La música es el salario que el hombre adeuda al tiempo. Más precisamente: al intervalo muerto que hace los ritmos. Las salas de concierto son grutas inveteradas cuyo dios es el tiempo”.

 

Atento. La música, el lenguaje, la noche y le silencio son las flechas que el ser dispara a la muerte. Eso leemos en El odio a la música. ¿Es o no un análisis rigurosamente peliagudo?

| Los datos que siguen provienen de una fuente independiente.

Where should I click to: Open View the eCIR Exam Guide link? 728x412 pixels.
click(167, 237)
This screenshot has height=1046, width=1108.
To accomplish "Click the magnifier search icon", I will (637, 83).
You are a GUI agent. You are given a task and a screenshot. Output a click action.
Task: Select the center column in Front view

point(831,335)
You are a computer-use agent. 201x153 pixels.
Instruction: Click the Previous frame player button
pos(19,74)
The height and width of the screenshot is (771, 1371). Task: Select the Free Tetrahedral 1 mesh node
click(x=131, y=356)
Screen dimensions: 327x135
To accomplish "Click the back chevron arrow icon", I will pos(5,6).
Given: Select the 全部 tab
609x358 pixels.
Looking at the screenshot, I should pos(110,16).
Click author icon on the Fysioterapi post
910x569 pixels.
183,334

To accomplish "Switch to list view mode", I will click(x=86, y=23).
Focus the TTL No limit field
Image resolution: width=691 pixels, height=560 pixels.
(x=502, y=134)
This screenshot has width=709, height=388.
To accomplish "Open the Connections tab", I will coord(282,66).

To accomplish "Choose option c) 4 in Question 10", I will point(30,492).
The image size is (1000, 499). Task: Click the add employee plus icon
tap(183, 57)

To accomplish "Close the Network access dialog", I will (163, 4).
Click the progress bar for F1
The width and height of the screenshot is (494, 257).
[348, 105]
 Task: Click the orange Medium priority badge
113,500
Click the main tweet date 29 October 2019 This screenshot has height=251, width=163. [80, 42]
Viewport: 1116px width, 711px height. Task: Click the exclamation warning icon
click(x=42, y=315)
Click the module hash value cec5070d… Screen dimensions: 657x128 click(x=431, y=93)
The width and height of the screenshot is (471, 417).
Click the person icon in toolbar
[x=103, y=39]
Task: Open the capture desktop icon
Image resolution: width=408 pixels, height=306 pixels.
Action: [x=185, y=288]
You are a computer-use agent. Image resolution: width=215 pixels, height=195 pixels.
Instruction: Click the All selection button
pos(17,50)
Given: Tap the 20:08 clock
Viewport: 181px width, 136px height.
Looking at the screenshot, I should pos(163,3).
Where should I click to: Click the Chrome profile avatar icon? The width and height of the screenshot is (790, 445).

Llegamos al siglo XX. Al Holocausto perpetrado por los nazis.

 

“Entre todas las artes, sólo la música colaboró en el exterminio de judíos organizado por los alemanes entre mil novecientos treinta y tres y mil novecientos cuarenta y cinco. Es el único arte requisado como tal por la administración de los Konzentrationlager. Es preciso subrayar, en su perjuicio, que fue el único arte capaz de avenirse con la organización de los campos, del hambre, de la indigencia, del dolor, de la humillación y de la muerte”.

 

Según Quignard, “los cuerpos desnudos ingresaban en las cámaras de gas inmersos en música”.

Y traídos hasta la actualidad, tras haber entrado a mediados del siglo XX “en la era de las secuencias melódicas exasperantes”...

 

“En todo el ámbito terrestre y por vez primera desde la invención de los instrumentos, el uso de la música es coercitivo y repugnante. Amplificada súbita e infinitamente por el invento de la electricidad y la multiplicación de su tecnología, se ha vuelto incesante, agrediendo de noche y de día en las calles comerciales de las ciudades, en las galerías, en los pasajes, en los grandes almacenes, en las librerías, en los edificios de los bancos extranjeros donde se retira dinero, hasta en las piscinas, hasta en la orilla de las playas, en los departamentos privados , en los restaurantes, en los taxis, en el metro, en los aeropuertos. Hasta en los aviones, cuando despegan y aterrizan”.

 

Sí, has leído bien. Qué terrible todo. Quignard llega al meollo del libro, escenificado en su título destroyer:

 

“La expresión Odio a la Música quiere expresar hasta qué punto la música puede volverse abominable para quien más la amó”.

 


Si él lo dice...

A continuación, una serie de sentencias de Quignard contra la música:

Una. “Prefiero el silencio a la música”.

Dos. “La música paraliza el alma”.

Asegura en su libro que “por primera vez desde el comienzo del tiempo histórico, es decir, narrativo, algunos hombres huyen de la música”. Los hombres como Quignard. No conozco a ninguno. Tampoco sabía de ello. Ahora sí, ¿no? Él mismo dice de sí mismo: “escapo de la música inescapable”.

Prometo que no me estaba burlando de Quignard, ¿quién soy yo para tal cosa ante tal genio (según tantos dicen)?, cuando hace algún tiempo escribí aquello de Porque sin la música no hay nada, sólo el silencio de las guerras. No podía, ni siquiera había tenido todavía la valentía de leer ese ensayo suyo tan desesperante dedicado a la música. Un ensayo donde leer...

 

“El estado en que el oído está más alerta. La humanidad no está para nada en el origen del despliegue de lo sonoro y de lo taciturno, como tampoco en el origen de lo luminoso y de lo umbrío. El estado en que el oído está más alerta es el umbral de la noche. Es la hora que prefiero. Es la hora -entre todas las horas en que me gusta estar solo- que prefiero para estar solo. Es la hora en que quisiera morir”.

 

Claro que, como él mismo escribe más adelante, “la muerte no termina, interrumpe”.

Te he ahorrado las docenas de reflexiones ininteligibles volcadas en este libro con categoría de sublimes indagaciones. De nada.